Single by Elsa Lunghini

from the album Elsa
- B-side: "Sud-Africaine"
- Released: April 1989
- Recorded: 1988
- Genre: Pop
- Length: 3:30
- Label: Ariola
- Songwriter(s): Georges Lunghini, Pierre Grosz, Raymond Donnez
- Producer(s): Georges Mary Productions

Elsa Lunghini singles chronology
| "Jour de neige" (1988) | "À la même heure dans deux ans" (1989) | "Jamais nous" (1989) |

= À la même heure dans deux ans =

1989 single by Elsa Lunghini

"À la même heure dans deux ans" is a 1988 pop song recorded by French singer Elsa Lunghini. Written by Pierre Grosz with music composed by Raymond Donnez and Georges Lunghini, it was released in April 1989 as the fourth single from her debut album Elsa, on which it is the tenth track. Later, in 1997, it was also included on Elsa's best of compilation Elsa, l'essentiel 1986–1993. As for Elsa's previous singles, it became a hit in France, reaching number seven.
----------
## THE TASKS
• 1. List the songwriters credited in the infobox of the song article.
• 2. Write the next few sentences of the song article, carrying on after its final sentence.
The listing after this point is separate from the song article.

## DATA LINES
----------
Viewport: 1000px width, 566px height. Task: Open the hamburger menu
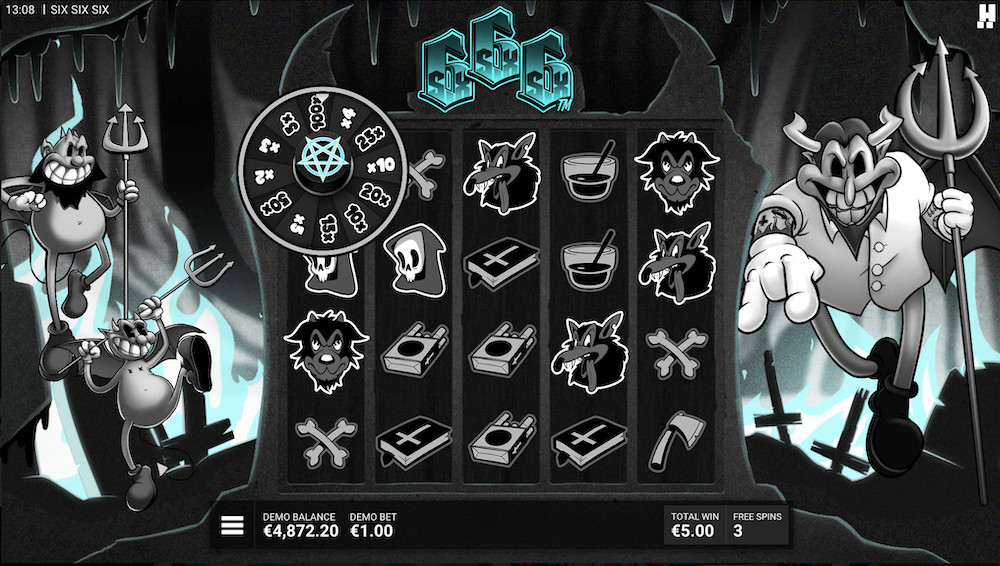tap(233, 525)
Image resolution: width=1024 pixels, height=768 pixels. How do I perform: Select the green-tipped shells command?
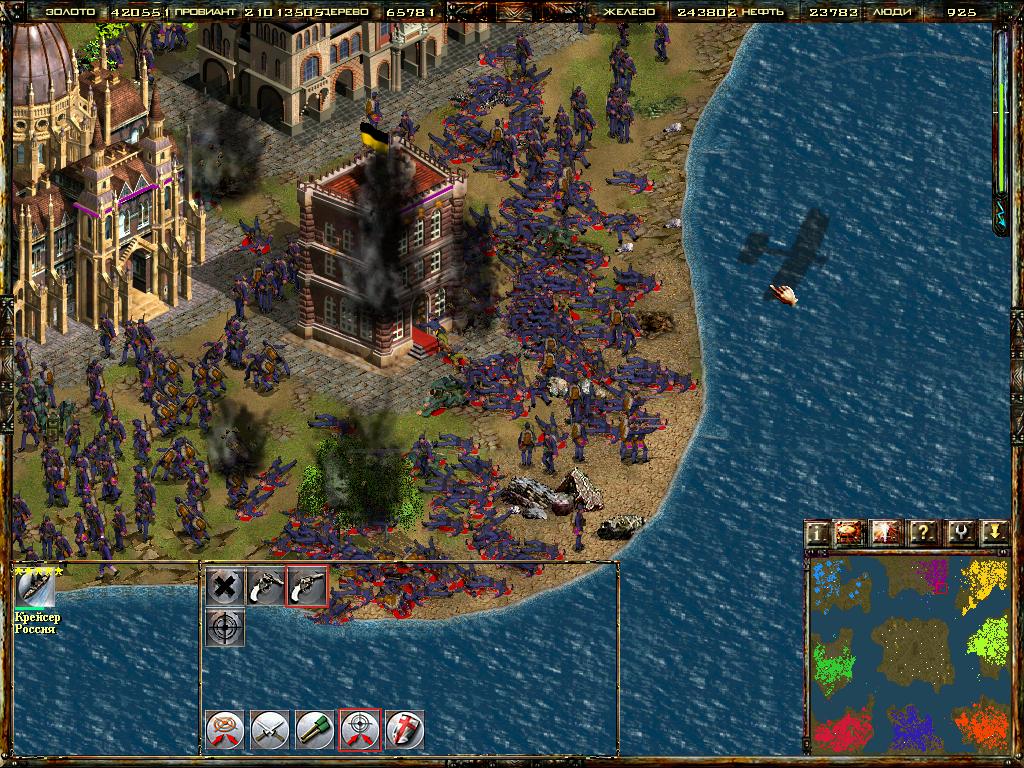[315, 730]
----------
## EXERCISE ANSWERS
• 1. Georges Lunghini, Pierre Grosz, Raymond Donnez

• 2.
==Lyrics and music video==
Lyrically, "À la même heure dans deux ans" is about the possible life changes of a group of friends in a two-year span and wonders whatever they will remain friends. The music video accompagning the song was directed by Denis Maillet and was shot on a beach in Normandy, showing her with her friends on the occasion of her birthday. Elsa sung "À la même heure dans deux ans" during her concert tour in 1990 which started at the Olympia, but she did not perform it during her next concerts.

==Chart performances==
In France, "À la même heure dans deux ans" debuted at number 25 on the chart edition of 29 April 1989, entered the top ten four weeks later where it stayed for non consecutive five weeks, peaked at number seven for a sole week in its eighth week, and fell off the top 50 after 15 weeks of presence. On the European Hot 100 Singles, it debuted at number 76 on 13 May 1989 and reached a peak of number 29 in its eighth week, and left the chart after 13 weeks. It peaked at number 46 on the European Airplay Top 50 where it charted for one week.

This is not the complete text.